==== Texto fornecido ====
Microcosmo gnóstico da condição humana
Nimród Antal transforma os túneis,
plataformas e o labirinto de corredores e salas do antigo metrô de Budapeste em
um microcosmo da condição humana. Parece que Bulcsú renunciou a algum projeto
profissional anterior importante, para se resignar em um obscuro e anônimo
trabalho de checar bilhetes de passageiros. Ele decaiu – assim como na
mitologia gnóstica o homem decaiu no cosmos físico para tornar-se prisioneiro
em uma pálida cópia da Plenitude à qual um dia pertenceu.
Bulcsú tem que se submeter a uma
paranoica e autoritária hierarquia de diretores e gerentes, às voltas com um
serial killer que empurra passageiros nos trilhos – o Mal. Preocupados com a
imagem pública do metrô precisam imediatamente achar um culpado. E Bulcsú é o
suspeito, a partir de imagens manipuladas do sistema de vídeo-vigilância. Todo
sistema de vigilância parte do princípio que todos são imediatamente suspeitos
e culpados, devendo as imagens absolvê-los. Um paralelo evidente com todos os
poderes de vigilância (Estado, religiões etc.) que buscam introjetar no homem o
medo, a culpa e o pecado.
==== Entradas extraídas ====
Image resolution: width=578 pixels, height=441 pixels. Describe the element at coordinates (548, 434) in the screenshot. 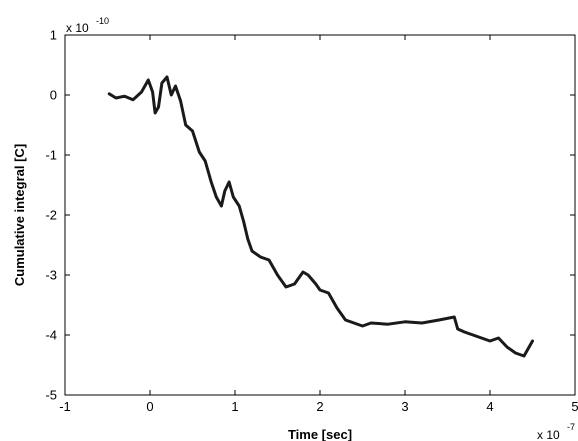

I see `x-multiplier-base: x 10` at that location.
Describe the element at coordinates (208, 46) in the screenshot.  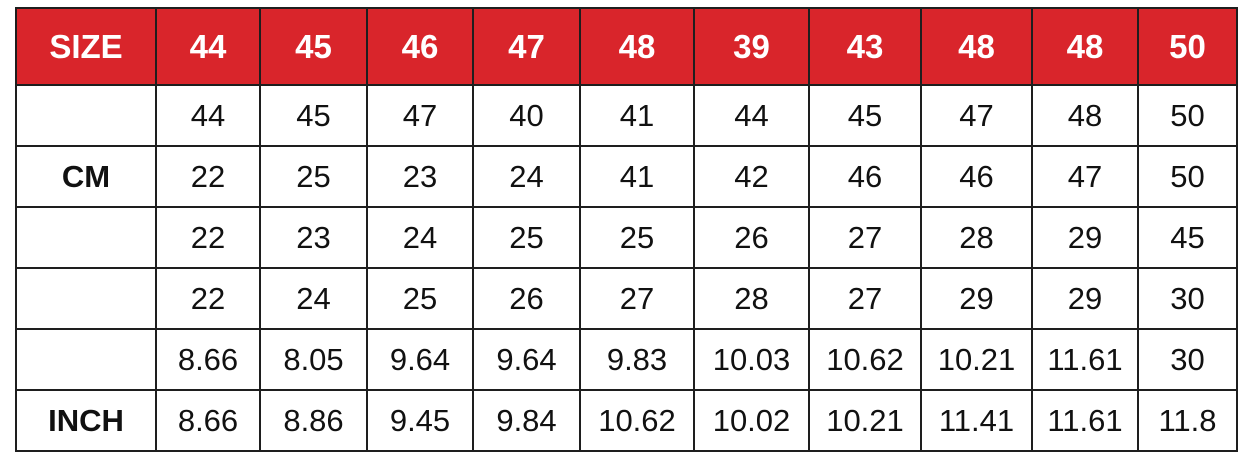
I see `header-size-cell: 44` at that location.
====
==== Entradas extraídas ====
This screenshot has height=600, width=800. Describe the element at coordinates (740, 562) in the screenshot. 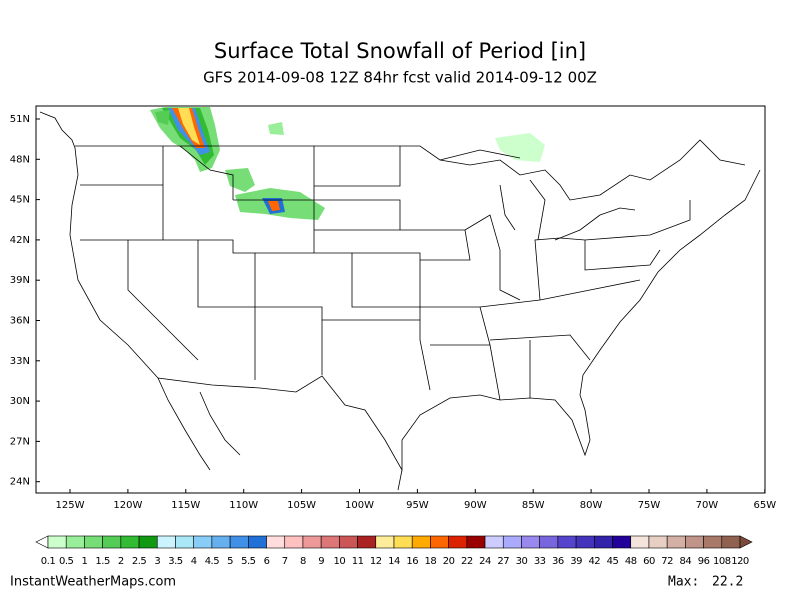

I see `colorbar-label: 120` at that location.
====
§ Tarefa: Segundo o texto fornecido, por que a hierarquia de diretores e gerentes precisa achar um culpado imediatamente? Responda em uma ou duas frases.

§ Exercício resolvido: Os diretores e gerentes estão preocupados com a imagem pública do metrô. Por isso, diante de um serial killer que empurra passageiros nos trilhos, precisam achar um culpado imediatamente.